◆ **HOW TO COMPLETE THIS TASK**: All of the entries should be written out again exactly.

◆ **Stored data**:
== Segment start ==
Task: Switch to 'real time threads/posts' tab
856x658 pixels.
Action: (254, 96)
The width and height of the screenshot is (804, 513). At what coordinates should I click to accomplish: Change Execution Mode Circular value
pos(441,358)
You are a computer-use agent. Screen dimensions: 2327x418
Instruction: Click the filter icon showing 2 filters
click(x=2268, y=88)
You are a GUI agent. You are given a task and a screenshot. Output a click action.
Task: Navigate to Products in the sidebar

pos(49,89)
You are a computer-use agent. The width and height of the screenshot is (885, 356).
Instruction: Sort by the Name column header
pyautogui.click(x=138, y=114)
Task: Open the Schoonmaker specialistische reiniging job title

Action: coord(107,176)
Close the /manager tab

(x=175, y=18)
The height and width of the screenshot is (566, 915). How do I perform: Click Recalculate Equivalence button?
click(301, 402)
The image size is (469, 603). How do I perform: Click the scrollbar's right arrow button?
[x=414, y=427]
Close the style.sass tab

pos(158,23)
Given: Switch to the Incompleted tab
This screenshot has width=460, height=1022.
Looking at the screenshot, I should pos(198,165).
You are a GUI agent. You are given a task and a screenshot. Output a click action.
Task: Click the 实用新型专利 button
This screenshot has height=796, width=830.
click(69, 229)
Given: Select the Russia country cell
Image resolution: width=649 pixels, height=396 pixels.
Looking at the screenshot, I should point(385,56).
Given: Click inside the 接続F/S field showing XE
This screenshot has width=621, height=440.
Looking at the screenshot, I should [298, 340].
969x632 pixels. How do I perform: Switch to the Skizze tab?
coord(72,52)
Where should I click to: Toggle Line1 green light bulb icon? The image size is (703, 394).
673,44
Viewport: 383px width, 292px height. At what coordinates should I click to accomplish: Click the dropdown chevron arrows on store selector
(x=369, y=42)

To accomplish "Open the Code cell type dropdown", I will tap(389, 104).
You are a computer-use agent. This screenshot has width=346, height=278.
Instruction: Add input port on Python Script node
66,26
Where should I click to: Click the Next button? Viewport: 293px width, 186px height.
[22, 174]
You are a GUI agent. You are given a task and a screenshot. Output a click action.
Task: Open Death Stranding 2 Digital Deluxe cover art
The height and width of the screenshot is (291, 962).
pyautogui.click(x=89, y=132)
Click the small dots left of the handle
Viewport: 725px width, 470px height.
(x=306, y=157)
== Segment end ==
◆ **RESPONSE TO THE TASK**:
Task: Switch to 'real time threads/posts' tab
856x658 pixels.
Action: (254, 96)
The width and height of the screenshot is (804, 513). At what coordinates should I click to accomplish: Change Execution Mode Circular value
pos(441,358)
You are a computer-use agent. Screen dimensions: 2327x418
Instruction: Click the filter icon showing 2 filters
click(x=2268, y=88)
You are a GUI agent. You are given a task and a screenshot. Output a click action.
Task: Navigate to Products in the sidebar

pos(49,89)
You are a computer-use agent. The width and height of the screenshot is (885, 356).
Instruction: Sort by the Name column header
pyautogui.click(x=138, y=114)
Task: Open the Schoonmaker specialistische reiniging job title

Action: coord(107,176)
Close the /manager tab

(x=175, y=18)
The height and width of the screenshot is (566, 915). How do I perform: Click Recalculate Equivalence button?
click(301, 402)
The image size is (469, 603). How do I perform: Click the scrollbar's right arrow button?
[x=414, y=427]
Close the style.sass tab

pos(158,23)
Given: Switch to the Incompleted tab
This screenshot has width=460, height=1022.
Looking at the screenshot, I should pos(198,165).
You are a GUI agent. You are given a task and a screenshot. Output a click action.
Task: Click the 实用新型专利 button
This screenshot has height=796, width=830.
click(69, 229)
Given: Select the Russia country cell
Image resolution: width=649 pixels, height=396 pixels.
Looking at the screenshot, I should point(385,56).
Given: Click inside the 接続F/S field showing XE
This screenshot has width=621, height=440.
Looking at the screenshot, I should [298, 340].
969x632 pixels. How do I perform: Switch to the Skizze tab?
coord(72,52)
Where should I click to: Toggle Line1 green light bulb icon? The image size is (703, 394).
673,44
Viewport: 383px width, 292px height. At what coordinates should I click to accomplish: Click the dropdown chevron arrows on store selector
(x=369, y=42)

To accomplish "Open the Code cell type dropdown", I will tap(389, 104).
You are a computer-use agent. This screenshot has width=346, height=278.
Instruction: Add input port on Python Script node
66,26
Where should I click to: Click the Next button? Viewport: 293px width, 186px height.
[22, 174]
You are a GUI agent. You are given a task and a screenshot. Output a click action.
Task: Open Death Stranding 2 Digital Deluxe cover art
The height and width of the screenshot is (291, 962).
pyautogui.click(x=89, y=132)
Click the small dots left of the handle
Viewport: 725px width, 470px height.
(x=306, y=157)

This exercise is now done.